> **PROVIDED DATA**
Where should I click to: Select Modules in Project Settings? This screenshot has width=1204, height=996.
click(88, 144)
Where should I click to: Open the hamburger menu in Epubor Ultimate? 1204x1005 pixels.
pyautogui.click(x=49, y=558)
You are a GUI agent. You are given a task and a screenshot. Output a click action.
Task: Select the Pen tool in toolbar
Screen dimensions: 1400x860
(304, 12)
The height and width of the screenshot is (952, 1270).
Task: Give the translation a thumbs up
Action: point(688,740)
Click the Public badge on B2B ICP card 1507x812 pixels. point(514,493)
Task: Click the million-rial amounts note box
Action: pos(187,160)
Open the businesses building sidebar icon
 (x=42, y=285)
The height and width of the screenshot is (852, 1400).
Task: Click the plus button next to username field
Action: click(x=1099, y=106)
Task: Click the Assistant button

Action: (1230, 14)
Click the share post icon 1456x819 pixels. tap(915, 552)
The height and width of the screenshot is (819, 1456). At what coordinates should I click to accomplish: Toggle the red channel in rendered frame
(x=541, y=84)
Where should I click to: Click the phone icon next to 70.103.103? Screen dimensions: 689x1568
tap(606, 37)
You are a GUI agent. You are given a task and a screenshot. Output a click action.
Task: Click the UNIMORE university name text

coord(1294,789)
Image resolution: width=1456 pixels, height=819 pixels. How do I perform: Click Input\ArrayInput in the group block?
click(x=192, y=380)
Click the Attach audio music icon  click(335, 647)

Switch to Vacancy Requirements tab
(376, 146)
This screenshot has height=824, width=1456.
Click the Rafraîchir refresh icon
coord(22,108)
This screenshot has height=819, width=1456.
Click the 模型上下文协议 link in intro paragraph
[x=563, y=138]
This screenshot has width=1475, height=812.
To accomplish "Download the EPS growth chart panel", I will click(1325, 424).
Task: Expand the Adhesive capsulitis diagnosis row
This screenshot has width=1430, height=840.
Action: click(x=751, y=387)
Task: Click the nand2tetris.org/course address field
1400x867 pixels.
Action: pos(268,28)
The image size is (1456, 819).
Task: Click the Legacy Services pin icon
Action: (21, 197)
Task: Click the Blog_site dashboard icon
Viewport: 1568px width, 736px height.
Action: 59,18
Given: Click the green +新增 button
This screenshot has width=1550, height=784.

> **WORK TO COMPLETE**
Retype the entries exactly, please. Leave no line out.

> **EXERCISE RESPONSE**
Where should I click to: Select Modules in Project Settings? This screenshot has width=1204, height=996.
click(88, 144)
Where should I click to: Open the hamburger menu in Epubor Ultimate? 1204x1005 pixels.
pyautogui.click(x=49, y=558)
You are a GUI agent. You are given a task and a screenshot. Output a click action.
Task: Select the Pen tool in toolbar
Screen dimensions: 1400x860
(304, 12)
The height and width of the screenshot is (952, 1270).
Task: Give the translation a thumbs up
Action: point(688,740)
Click the Public badge on B2B ICP card 1507x812 pixels. point(514,493)
Task: Click the million-rial amounts note box
Action: pos(187,160)
Open the businesses building sidebar icon
 (x=42, y=285)
The height and width of the screenshot is (852, 1400).
Task: Click the plus button next to username field
Action: click(x=1099, y=106)
Task: Click the Assistant button

Action: (1230, 14)
Click the share post icon 1456x819 pixels. tap(915, 552)
The height and width of the screenshot is (819, 1456). At what coordinates should I click to accomplish: Toggle the red channel in rendered frame
(x=541, y=84)
Where should I click to: Click the phone icon next to 70.103.103? Screen dimensions: 689x1568
tap(606, 37)
You are a GUI agent. You are given a task and a screenshot. Output a click action.
Task: Click the UNIMORE university name text

coord(1294,789)
Image resolution: width=1456 pixels, height=819 pixels. How do I perform: Click Input\ArrayInput in the group block?
click(x=192, y=380)
Click the Attach audio music icon  click(335, 647)

Switch to Vacancy Requirements tab
(376, 146)
This screenshot has height=824, width=1456.
Click the Rafraîchir refresh icon
coord(22,108)
This screenshot has height=819, width=1456.
Click the 模型上下文协议 link in intro paragraph
[x=563, y=138]
This screenshot has width=1475, height=812.
To accomplish "Download the EPS growth chart panel", I will click(1325, 424).
Task: Expand the Adhesive capsulitis diagnosis row
This screenshot has width=1430, height=840.
Action: click(x=751, y=387)
Task: Click the nand2tetris.org/course address field
1400x867 pixels.
Action: pos(268,28)
The image size is (1456, 819).
Task: Click the Legacy Services pin icon
Action: (21, 197)
Task: Click the Blog_site dashboard icon
Viewport: 1568px width, 736px height.
Action: 59,18
Given: Click the green +新增 button
This screenshot has width=1550, height=784.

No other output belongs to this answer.